From the 1830s to the 1950s, the way to move heavy loads over land was by steam locomotive powered train.  Steam locomotives were noisy, dangerous, dirty, took a lot of skill and attention to operate well, and spent almost half their useful lives in the shop being worked on.  But they were the best thing that had been invented and there were a lot of impressive developments over that century+ that made them better and better.  It was a completely revolutionary technology, the Diesel-Electric Hybrid, that finally replaced them in the early '50s.  They were cleaner, much lower maintenance and labor, could be partially automated, much more efficient.  The fans of the romance of railroads hated them.  Steam locomotives seemed like almost a living thing, with real personality.  Most of the works were on the outside, with bucking, hissing, roaring, chuffing emissions of steam and smoke.  "Diesels" as they came to be called, were boring in comparison.  Everything was on the inside and the noises and gasses they emitted were fewer and less interesting.

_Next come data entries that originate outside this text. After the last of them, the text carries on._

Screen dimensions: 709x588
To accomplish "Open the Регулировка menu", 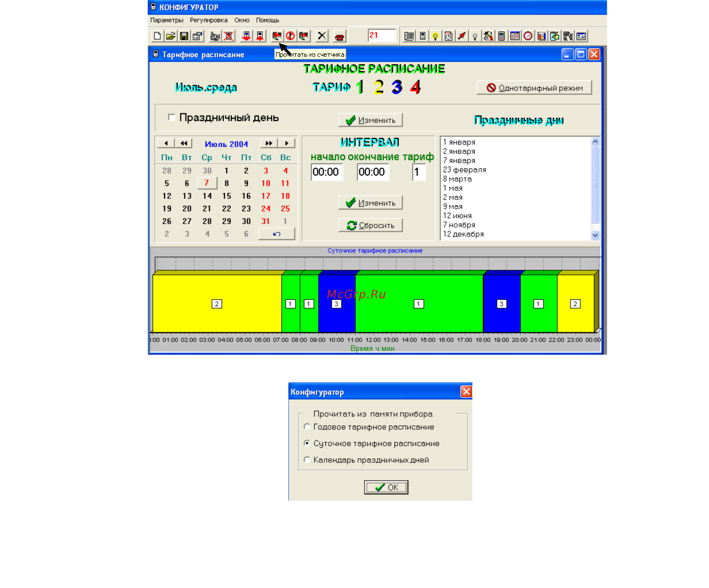I will [209, 20].
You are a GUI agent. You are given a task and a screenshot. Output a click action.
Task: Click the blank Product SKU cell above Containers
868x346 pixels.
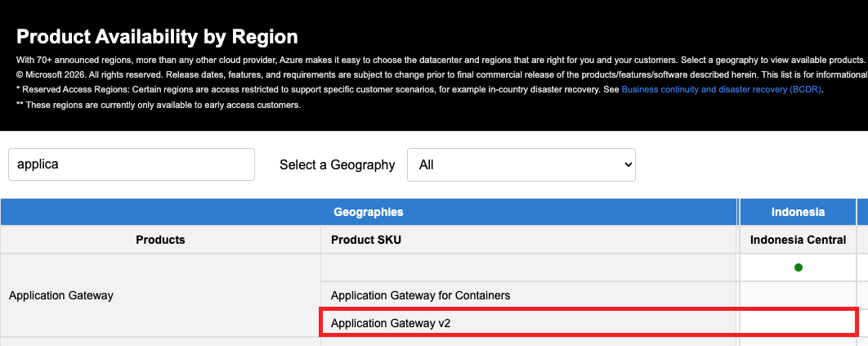click(x=530, y=267)
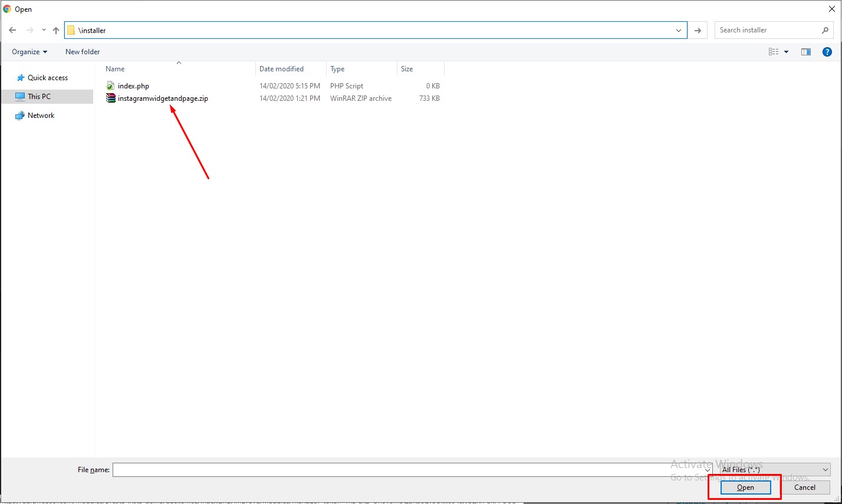
Task: Click the search magnifier icon
Action: (825, 30)
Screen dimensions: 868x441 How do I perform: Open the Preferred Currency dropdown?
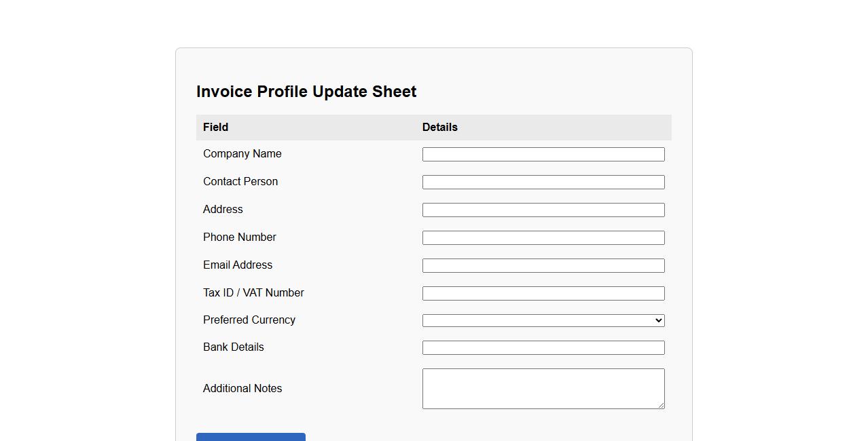click(x=543, y=321)
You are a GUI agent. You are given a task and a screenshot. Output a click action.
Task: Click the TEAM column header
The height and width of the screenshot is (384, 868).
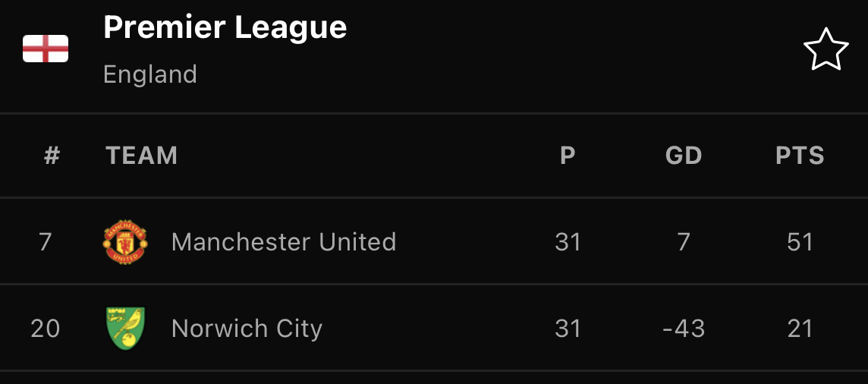click(x=142, y=156)
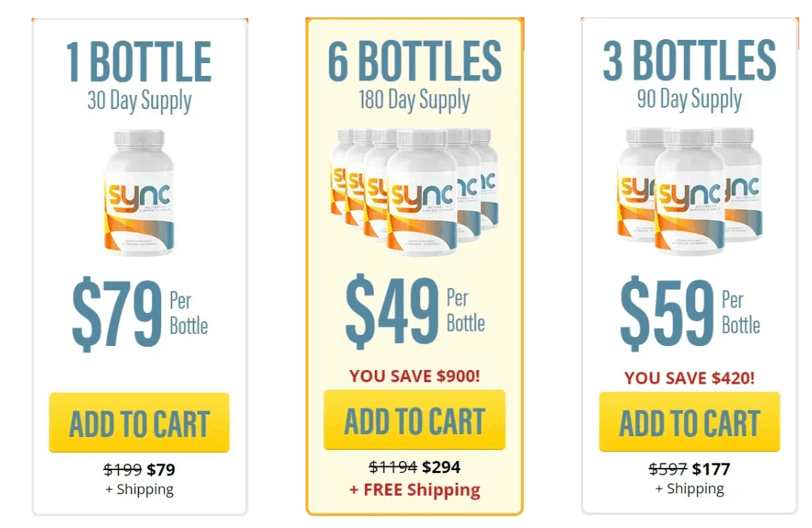This screenshot has width=812, height=528.
Task: Click the strikethrough $1194 price
Action: pyautogui.click(x=391, y=467)
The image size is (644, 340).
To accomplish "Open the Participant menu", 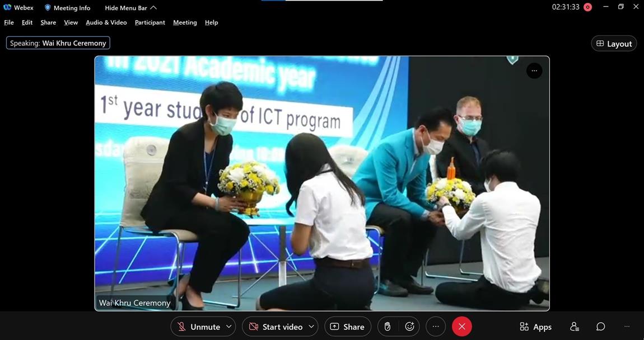I will (150, 22).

At about the same time steam locomotives were being replaced by diesel, earlier shellac phonograph records that spun at 78 RPM were being replaced by 33 1/3rd RPM LP records made of Poly Vinyl Chloride, aka Vinyl.  My dad was an audio enthusiast at this time and built a series of systems, mostly from kits.  The transistor had been invented, but they weren't cheap enough for this application yet, so these mostly used vacuum tubes.  Consequently I was a bit of an audio enthusiast, too.  Vinyl records seemed fragile and awkward though.  It didn't take much abuse to introduce a permanent pop or click or wow or static into the media.   When the CD first became available, I immediately became a big enthusiast. They were more expensive, but they were smaller, much easier to handle, had sound as perfect as the recording engineer could produce, and were almost indestructible.   Several of my audiophile friends did A-B comparisons.  With a brand new record on top quality equipment, nobody could tell the difference.   But once the vinyl had been played a few times, it was easy to tell them apart.  Better equipment preserved them for longer, but even the best couldn't keep a record pristine for more than a dozen plays or so.

Bottom line: if you prefer the sound of vinyl, it's either because you like static and scratches (this is a real thing), or because you can't hear or don't care about the difference, and prefer the romance.  Romance is a legitimate reason to like something.  The same is true of tube amplifiers.  You can do an accurate simulation of any tube's response curve with a relatively simple transistor circuit (Field Effect Transistors..FETs do this almost automatically)...or software.  But doing so adds the same distortion of tubes, albeit with much greater efficiency.  If you like tube amps, it's because there's something other than the fidelity or efficiency that you like.  It could be the warm, soft clipping, or perhaps the warm glow of the tube heaters.  But far more likely it's the romance.

A railroad that tried to use steam locomotives as their primary motive power today would be uncompetitive.  The labor costs are enormously higher.  They have some desirable operating properties (very high starting torque, for example).  But they are romantic.  So many keep a few around, in a museum, or as tourist rides.  I like industrial history, and I especially like steam locomotives, so I frequent these.  I have no love for vinyl, but I understand the urge.  It's the same urge that's behind steampunk and a host of other nostalgic cravings.  It makes no practical sense.  But it's romantic.

 

(For a long time, there was something that vacuum tubes can do that transistors can't:  extremely high power.  But today's MOSFETs and other new technologies can do most of that--tech that wasn't available when I was studying this stuff in college in the 1970s.  The one area where vacuum tubes still have a market is for things like the final stage of a high power radio transmitter.   Over a few hundred watts, semiconductors get pretty expensive and their thermal advantages are lost.   Things like commercial radio transmitters and max-power private transmitters generally use tubes in their final stage.  I got to see KNKX-FM's setup on top of Tiger Mountain a few years ago (thanks Lowell Kiesow and Joey Cohn) which was pretty darned cool.  The final tubes (68,000 watts) are about as big as a shoebox and are in a box about the size of a refrigerator.)